▶ Supplied information

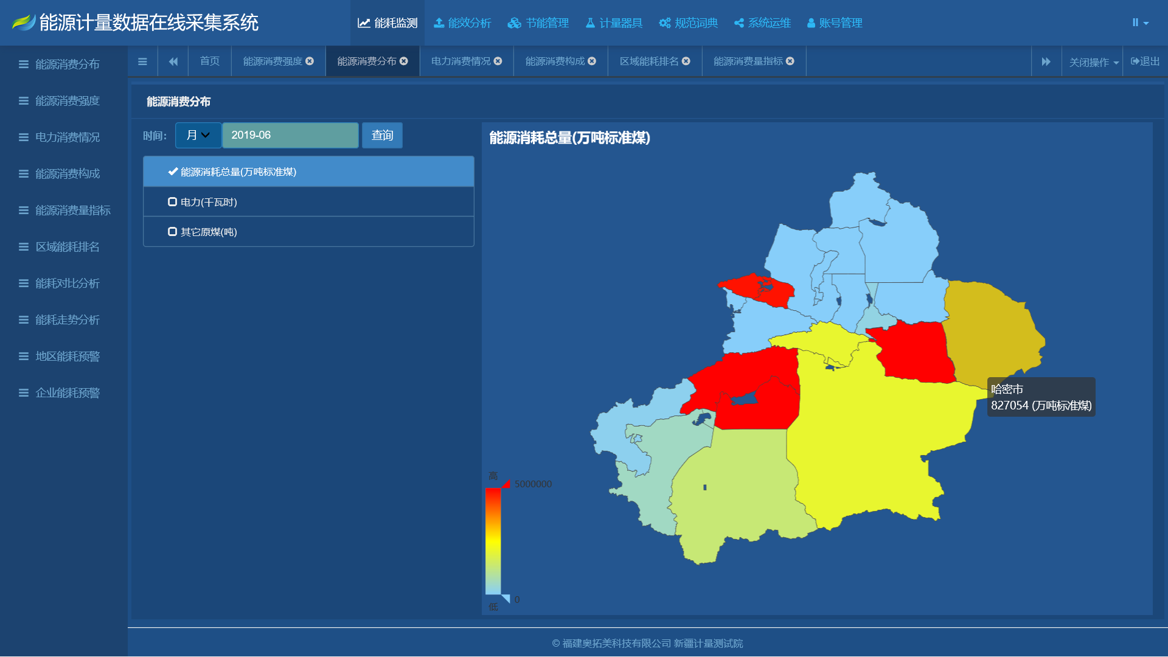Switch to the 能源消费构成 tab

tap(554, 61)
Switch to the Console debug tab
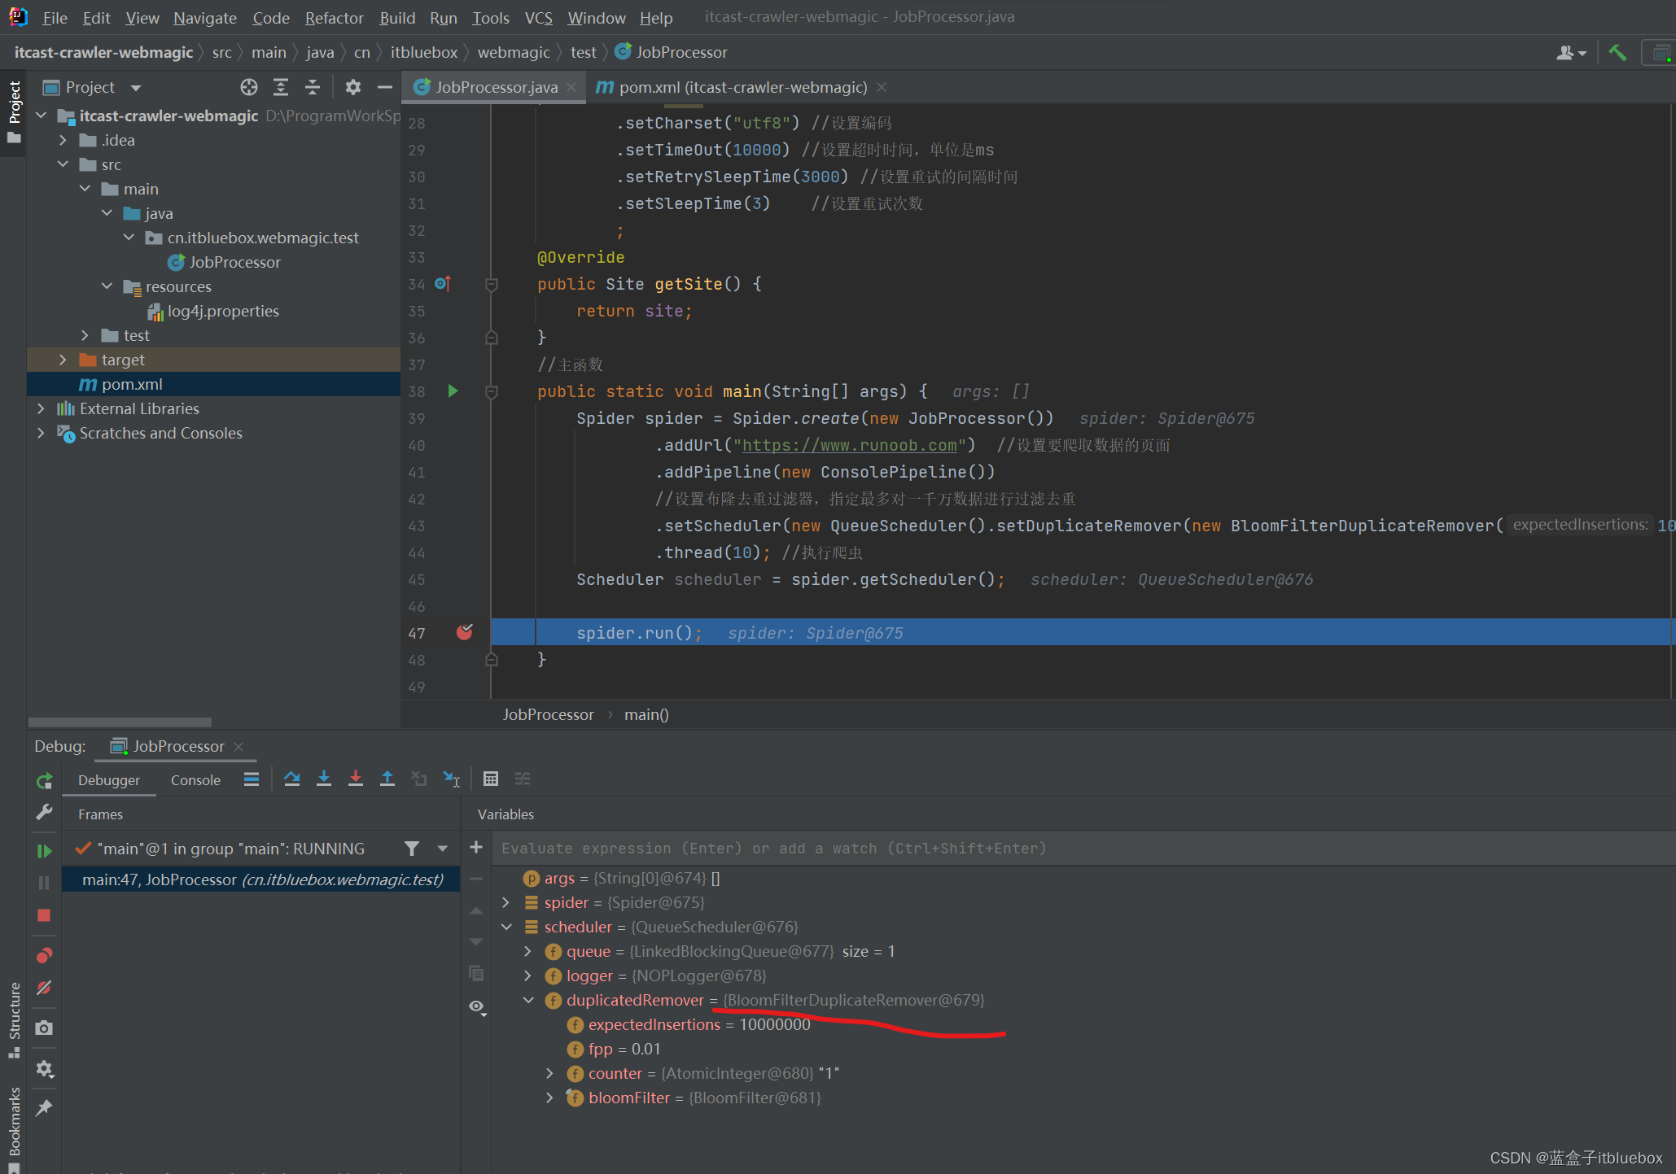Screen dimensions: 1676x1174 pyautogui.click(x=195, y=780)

---

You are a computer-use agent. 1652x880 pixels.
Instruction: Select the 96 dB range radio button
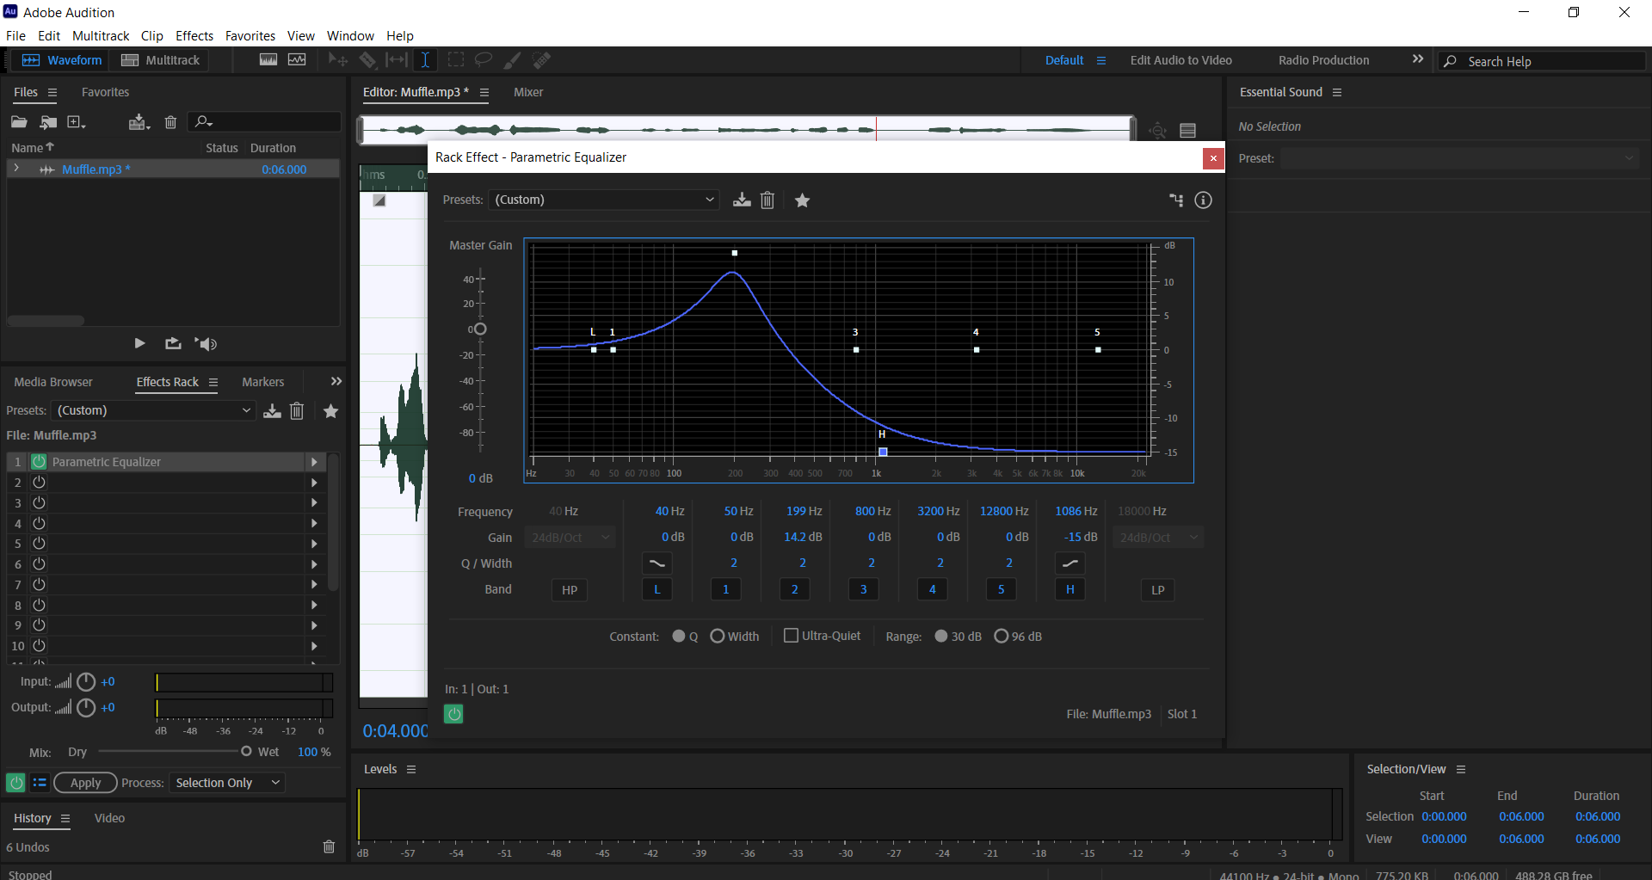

---

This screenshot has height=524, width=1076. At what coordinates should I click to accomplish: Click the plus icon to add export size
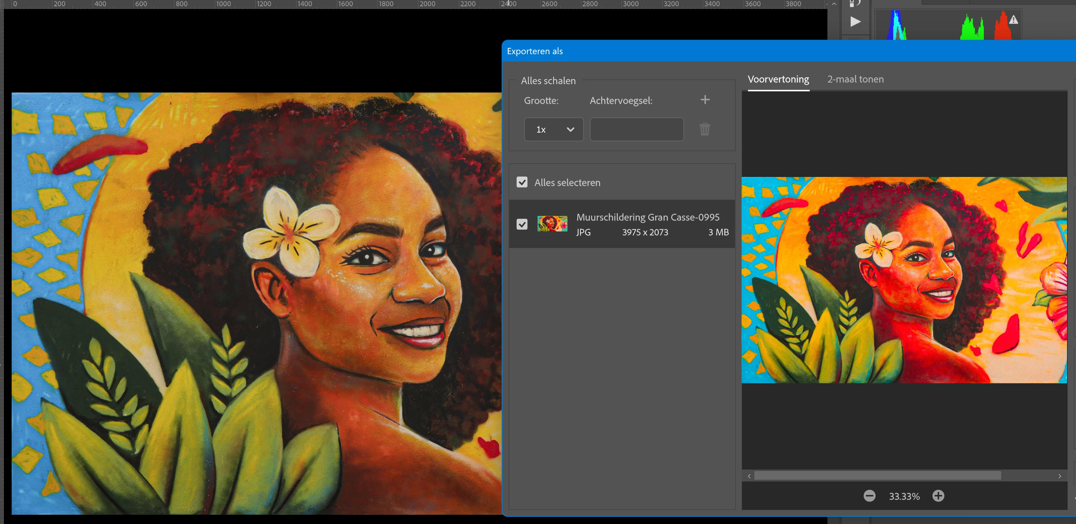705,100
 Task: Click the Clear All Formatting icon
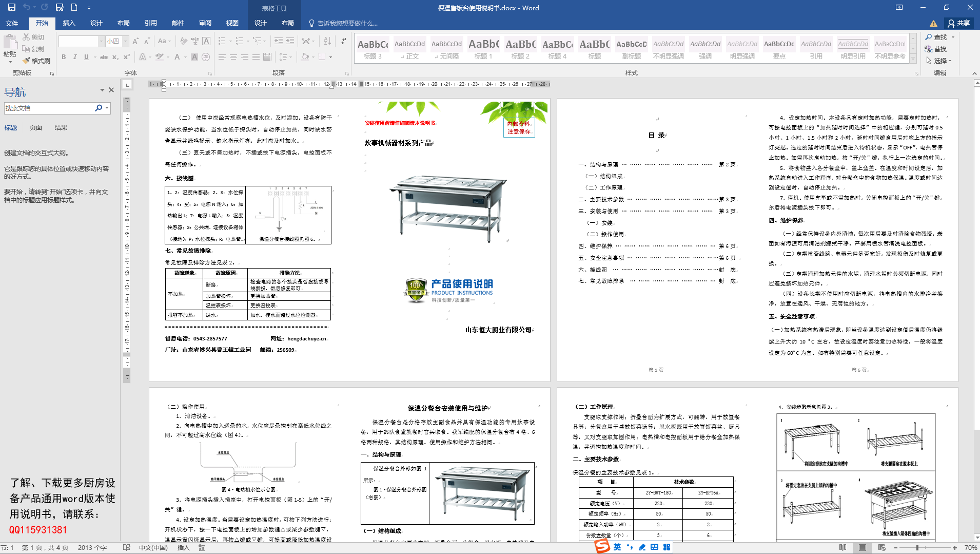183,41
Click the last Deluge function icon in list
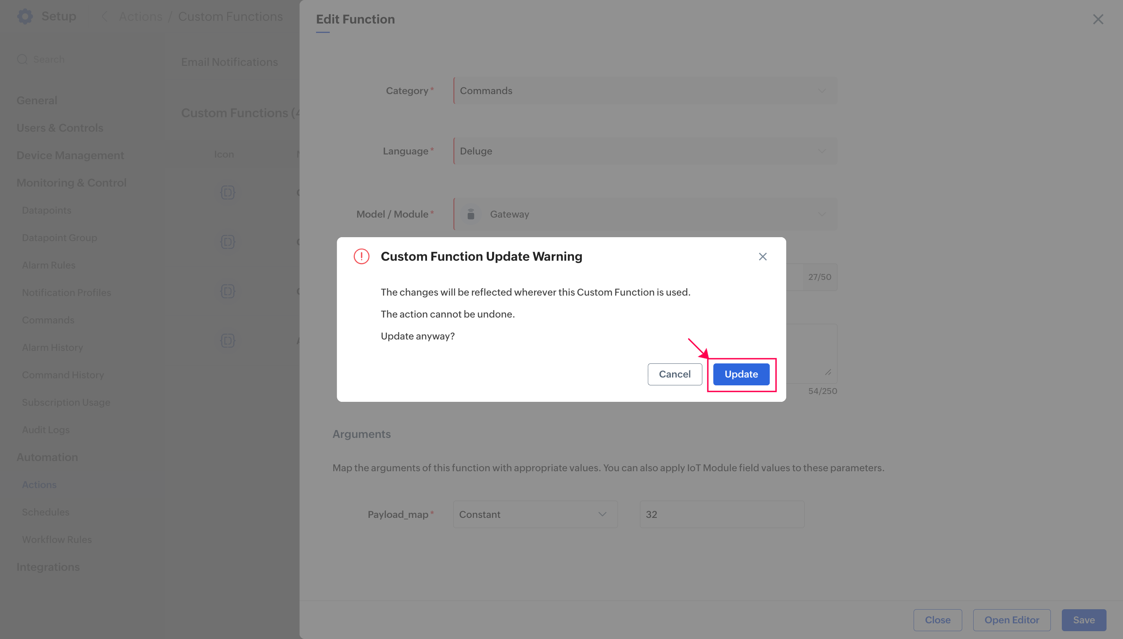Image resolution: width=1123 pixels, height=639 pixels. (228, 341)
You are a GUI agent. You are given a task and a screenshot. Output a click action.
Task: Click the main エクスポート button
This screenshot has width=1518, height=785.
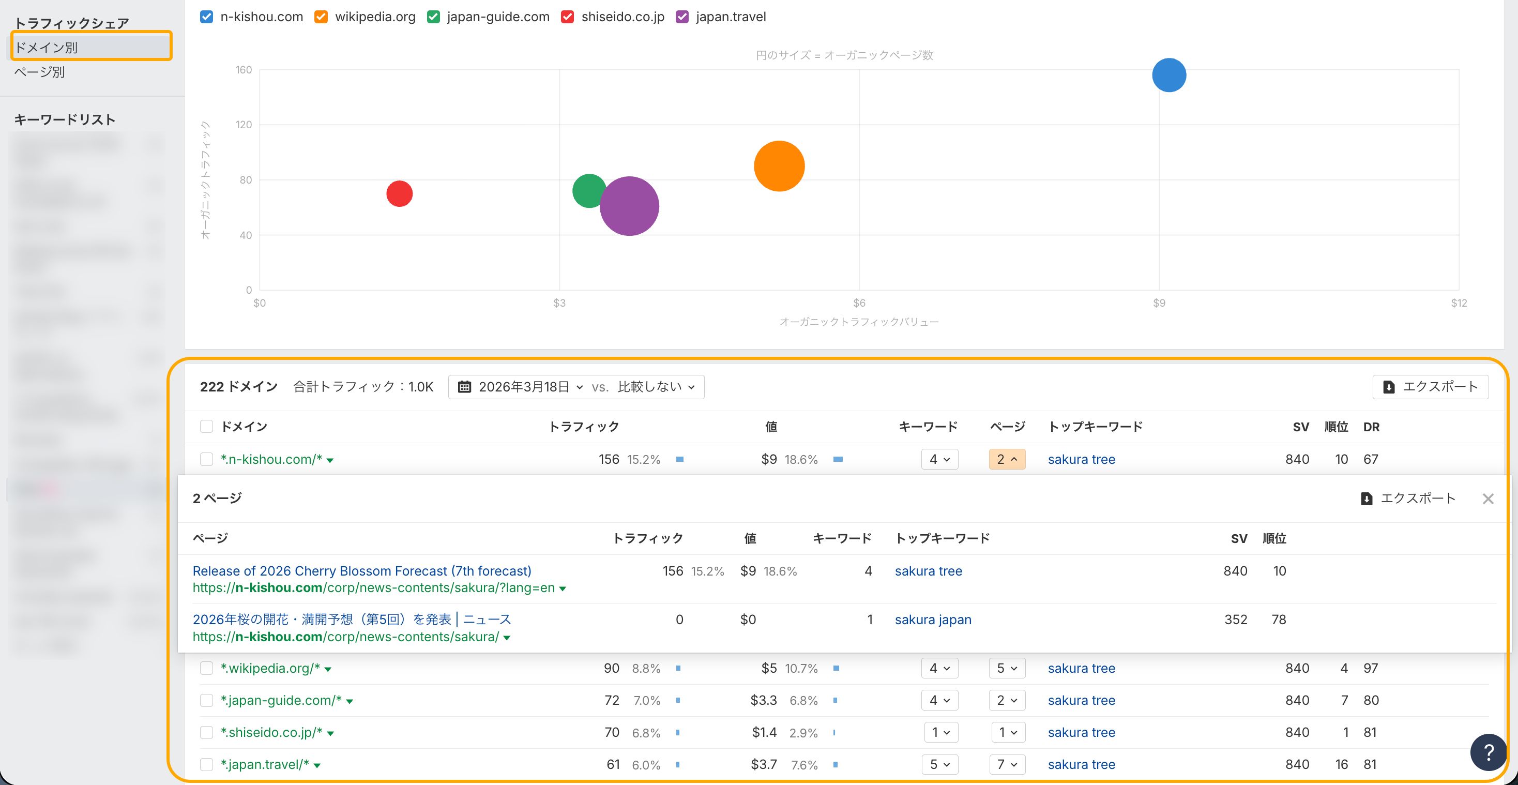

▶ Work request
Could you repeat, exactly, only the lines above starting at the one that has "Click the last Deluge function icon in list" and stopping after the one that has "This screenshot has width=1518, height=785.", without the pictures?

▶ Exercise answer
Click the last Deluge function icon in list
Image resolution: width=1123 pixels, height=639 pixels. (228, 341)
You are a GUI agent. You are given a task and a screenshot. Output a click action.
Task: Click the main エクスポート button
This screenshot has width=1518, height=785.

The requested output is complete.